▶ **Required action**
Collect all lines containing the word "icon" from the data.

▶ **Provided data**

____________________

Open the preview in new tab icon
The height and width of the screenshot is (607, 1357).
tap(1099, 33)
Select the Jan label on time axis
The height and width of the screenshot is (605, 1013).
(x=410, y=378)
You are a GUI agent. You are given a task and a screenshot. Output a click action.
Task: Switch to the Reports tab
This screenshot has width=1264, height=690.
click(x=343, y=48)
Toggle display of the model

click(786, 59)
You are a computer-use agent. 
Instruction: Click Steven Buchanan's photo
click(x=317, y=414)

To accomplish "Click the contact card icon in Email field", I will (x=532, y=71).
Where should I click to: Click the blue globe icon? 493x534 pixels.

____________________

▶ **Problem solution**
Open the preview in new tab icon
To accomplish "Click the contact card icon in Email field", I will (x=532, y=71).
Where should I click to: Click the blue globe icon? 493x534 pixels.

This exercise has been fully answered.